## WHAT THE EXERCISE ASKS
The full listing, copied exactly and free of pictures, is the expected reply.

DATASET EXCERPTS section start

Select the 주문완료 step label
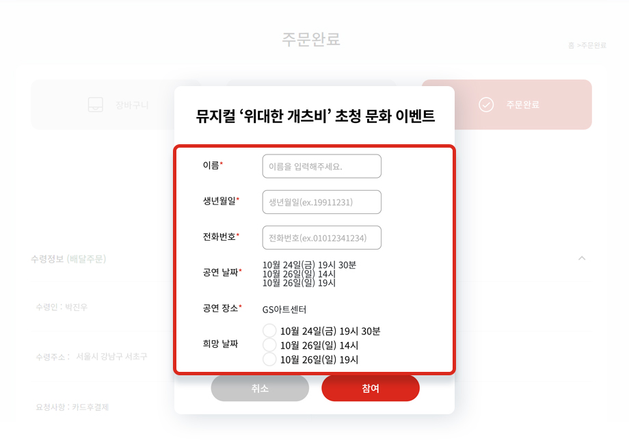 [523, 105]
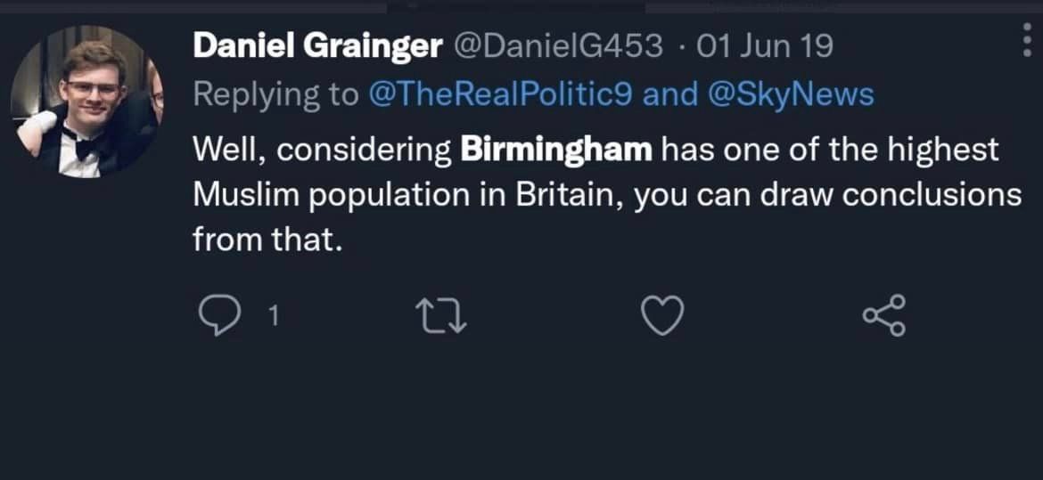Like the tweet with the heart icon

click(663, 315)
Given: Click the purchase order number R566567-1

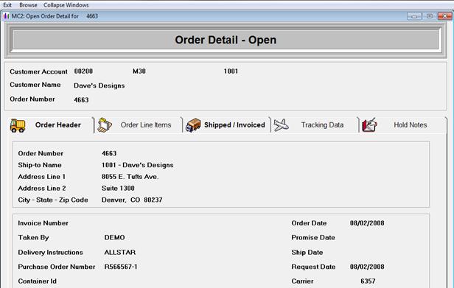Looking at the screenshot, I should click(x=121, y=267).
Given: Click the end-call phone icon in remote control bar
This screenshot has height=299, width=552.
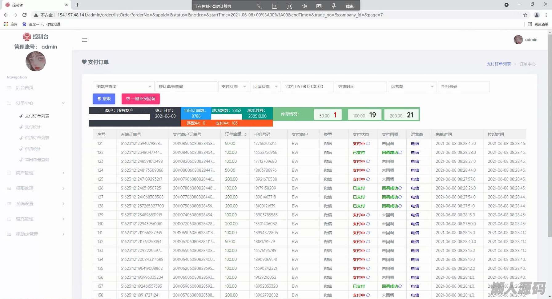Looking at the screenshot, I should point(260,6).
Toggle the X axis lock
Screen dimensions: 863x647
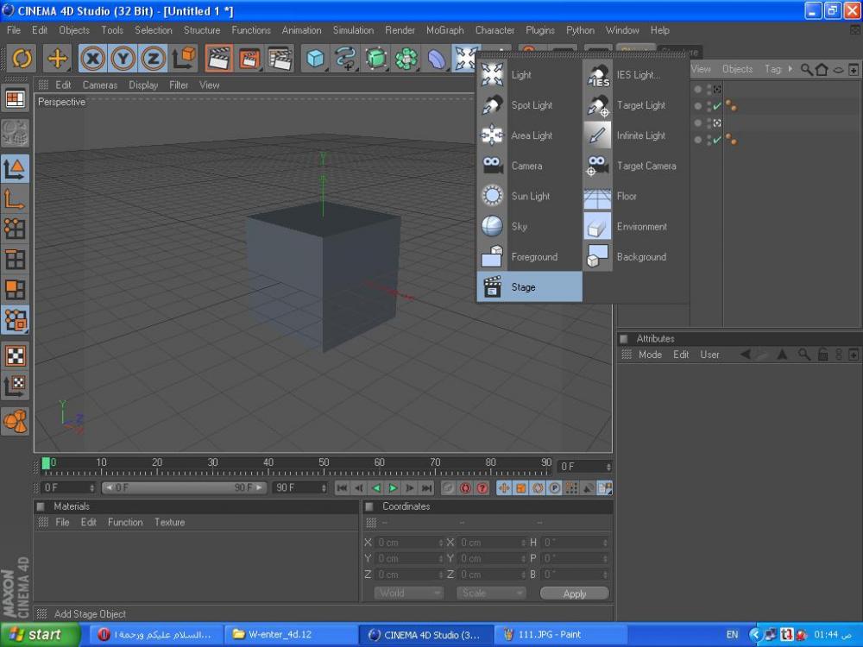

DATASET EXCERPTS section end

## TASK ANSWER
Select the 주문완료 step label
 [523, 105]
Like the tweet with the heart icon

click(663, 315)
Given: Click the purchase order number R566567-1

Looking at the screenshot, I should click(x=121, y=267).
Given: Click the end-call phone icon in remote control bar
This screenshot has height=299, width=552.
Looking at the screenshot, I should point(260,6).
Toggle the X axis lock
Screen dimensions: 863x647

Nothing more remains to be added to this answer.